Here is a block of entries. Write out its lines exactly, from the first through the one containing "INS (70, 821)".

[Available records]

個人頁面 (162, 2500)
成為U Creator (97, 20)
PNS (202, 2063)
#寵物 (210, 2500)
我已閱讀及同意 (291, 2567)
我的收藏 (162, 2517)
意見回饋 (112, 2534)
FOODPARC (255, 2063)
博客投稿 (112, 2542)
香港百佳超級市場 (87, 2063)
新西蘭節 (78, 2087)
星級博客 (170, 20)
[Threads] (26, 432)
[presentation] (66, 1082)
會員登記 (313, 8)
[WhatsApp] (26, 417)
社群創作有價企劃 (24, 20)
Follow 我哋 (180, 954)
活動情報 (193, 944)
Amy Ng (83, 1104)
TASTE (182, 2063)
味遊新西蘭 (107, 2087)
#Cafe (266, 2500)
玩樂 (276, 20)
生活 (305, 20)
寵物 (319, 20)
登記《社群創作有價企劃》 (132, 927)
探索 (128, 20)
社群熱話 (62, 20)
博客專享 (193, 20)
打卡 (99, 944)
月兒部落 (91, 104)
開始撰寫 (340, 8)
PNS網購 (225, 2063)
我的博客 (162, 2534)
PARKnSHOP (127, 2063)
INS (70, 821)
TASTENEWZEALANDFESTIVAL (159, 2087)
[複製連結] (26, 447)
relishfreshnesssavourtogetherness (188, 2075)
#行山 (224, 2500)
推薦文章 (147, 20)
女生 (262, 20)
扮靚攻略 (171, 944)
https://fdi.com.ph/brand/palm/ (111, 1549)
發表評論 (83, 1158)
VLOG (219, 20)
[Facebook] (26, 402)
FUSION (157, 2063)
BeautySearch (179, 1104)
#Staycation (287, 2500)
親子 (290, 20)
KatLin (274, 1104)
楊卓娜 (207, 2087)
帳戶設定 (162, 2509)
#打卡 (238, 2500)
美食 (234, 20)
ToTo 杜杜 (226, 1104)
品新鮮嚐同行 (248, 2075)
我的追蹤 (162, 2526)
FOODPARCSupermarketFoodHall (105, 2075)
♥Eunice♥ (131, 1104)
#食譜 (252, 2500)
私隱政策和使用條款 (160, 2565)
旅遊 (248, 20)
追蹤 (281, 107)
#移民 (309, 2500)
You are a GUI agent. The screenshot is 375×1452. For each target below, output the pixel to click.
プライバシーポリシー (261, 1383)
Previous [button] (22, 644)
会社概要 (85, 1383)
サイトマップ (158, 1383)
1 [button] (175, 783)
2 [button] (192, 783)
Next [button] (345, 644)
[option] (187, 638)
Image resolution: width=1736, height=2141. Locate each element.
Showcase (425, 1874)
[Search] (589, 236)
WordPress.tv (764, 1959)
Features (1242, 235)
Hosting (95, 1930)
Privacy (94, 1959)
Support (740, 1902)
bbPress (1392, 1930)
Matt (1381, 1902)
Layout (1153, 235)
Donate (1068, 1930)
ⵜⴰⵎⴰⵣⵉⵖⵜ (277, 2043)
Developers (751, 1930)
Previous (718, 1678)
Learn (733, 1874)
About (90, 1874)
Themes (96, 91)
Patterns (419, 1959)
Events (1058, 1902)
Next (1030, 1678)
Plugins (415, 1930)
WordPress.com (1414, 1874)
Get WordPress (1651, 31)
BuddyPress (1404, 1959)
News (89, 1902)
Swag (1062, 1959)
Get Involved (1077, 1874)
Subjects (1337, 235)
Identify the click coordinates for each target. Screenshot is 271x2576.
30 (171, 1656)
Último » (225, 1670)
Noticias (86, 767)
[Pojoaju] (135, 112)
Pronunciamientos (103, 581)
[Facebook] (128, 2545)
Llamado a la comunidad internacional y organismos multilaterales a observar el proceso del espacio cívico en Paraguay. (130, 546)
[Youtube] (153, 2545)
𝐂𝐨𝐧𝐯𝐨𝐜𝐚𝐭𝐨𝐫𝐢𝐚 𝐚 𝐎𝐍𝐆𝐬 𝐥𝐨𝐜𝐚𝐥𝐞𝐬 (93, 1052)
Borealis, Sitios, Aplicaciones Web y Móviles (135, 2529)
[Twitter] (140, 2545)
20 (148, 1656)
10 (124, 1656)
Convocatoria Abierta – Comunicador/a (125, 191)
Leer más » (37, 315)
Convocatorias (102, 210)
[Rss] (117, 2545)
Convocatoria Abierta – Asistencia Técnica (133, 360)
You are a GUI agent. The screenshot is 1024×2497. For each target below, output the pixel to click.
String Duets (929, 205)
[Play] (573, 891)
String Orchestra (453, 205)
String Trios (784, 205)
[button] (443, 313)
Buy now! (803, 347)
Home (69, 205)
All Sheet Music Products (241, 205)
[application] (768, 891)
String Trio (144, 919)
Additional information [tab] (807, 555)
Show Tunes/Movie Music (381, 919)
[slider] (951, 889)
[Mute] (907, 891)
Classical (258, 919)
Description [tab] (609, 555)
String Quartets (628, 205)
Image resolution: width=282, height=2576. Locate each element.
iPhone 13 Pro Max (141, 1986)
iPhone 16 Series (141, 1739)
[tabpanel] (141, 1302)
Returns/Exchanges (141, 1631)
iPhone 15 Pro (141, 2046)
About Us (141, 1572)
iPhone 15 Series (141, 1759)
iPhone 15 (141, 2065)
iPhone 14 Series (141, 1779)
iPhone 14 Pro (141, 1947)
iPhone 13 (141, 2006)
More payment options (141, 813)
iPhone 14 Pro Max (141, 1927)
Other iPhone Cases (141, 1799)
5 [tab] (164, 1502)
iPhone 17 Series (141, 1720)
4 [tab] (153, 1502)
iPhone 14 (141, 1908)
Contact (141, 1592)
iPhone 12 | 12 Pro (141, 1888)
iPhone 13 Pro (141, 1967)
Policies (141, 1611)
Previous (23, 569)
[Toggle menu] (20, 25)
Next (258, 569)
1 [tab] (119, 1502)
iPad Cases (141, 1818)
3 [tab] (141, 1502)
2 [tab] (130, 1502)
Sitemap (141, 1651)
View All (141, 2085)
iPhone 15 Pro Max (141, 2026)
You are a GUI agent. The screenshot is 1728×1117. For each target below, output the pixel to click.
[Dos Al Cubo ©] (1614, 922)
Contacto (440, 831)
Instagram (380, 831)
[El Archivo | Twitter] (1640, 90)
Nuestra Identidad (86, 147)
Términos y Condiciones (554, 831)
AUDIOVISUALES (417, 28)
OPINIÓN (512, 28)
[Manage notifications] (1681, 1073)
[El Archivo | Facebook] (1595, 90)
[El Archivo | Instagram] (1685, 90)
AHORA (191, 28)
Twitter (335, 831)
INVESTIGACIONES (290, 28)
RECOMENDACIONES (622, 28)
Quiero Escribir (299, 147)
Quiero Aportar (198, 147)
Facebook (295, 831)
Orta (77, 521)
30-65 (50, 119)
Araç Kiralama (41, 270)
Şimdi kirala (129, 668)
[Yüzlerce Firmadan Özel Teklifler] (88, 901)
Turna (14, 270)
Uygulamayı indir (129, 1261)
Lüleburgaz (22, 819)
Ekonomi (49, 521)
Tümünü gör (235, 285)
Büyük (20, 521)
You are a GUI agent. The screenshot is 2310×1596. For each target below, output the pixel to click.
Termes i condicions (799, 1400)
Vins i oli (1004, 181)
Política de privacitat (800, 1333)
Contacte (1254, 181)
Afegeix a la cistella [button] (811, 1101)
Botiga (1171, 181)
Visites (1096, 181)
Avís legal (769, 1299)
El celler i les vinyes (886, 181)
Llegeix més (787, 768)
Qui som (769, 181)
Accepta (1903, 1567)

[/Available records]

Exercise output:
個人頁面 (162, 2500)
成為U Creator (97, 20)
PNS (202, 2063)
#寵物 (210, 2500)
我已閱讀及同意 (291, 2567)
我的收藏 (162, 2517)
意見回饋 (112, 2534)
FOODPARC (255, 2063)
博客投稿 (112, 2542)
香港百佳超級市場 (87, 2063)
新西蘭節 (78, 2087)
星級博客 (170, 20)
[Threads] (26, 432)
[presentation] (66, 1082)
會員登記 (313, 8)
[WhatsApp] (26, 417)
社群創作有價企劃 (24, 20)
Follow 我哋 (180, 954)
活動情報 (193, 944)
Amy Ng (83, 1104)
TASTE (182, 2063)
味遊新西蘭 (107, 2087)
#Cafe (266, 2500)
玩樂 (276, 20)
生活 (305, 20)
寵物 (319, 20)
登記《社群創作有價企劃》 (132, 927)
探索 (128, 20)
社群熱話 (62, 20)
博客專享 (193, 20)
打卡 (99, 944)
月兒部落 (91, 104)
開始撰寫 (340, 8)
PNS網購 (225, 2063)
我的博客 (162, 2534)
PARKnSHOP (127, 2063)
INS (70, 821)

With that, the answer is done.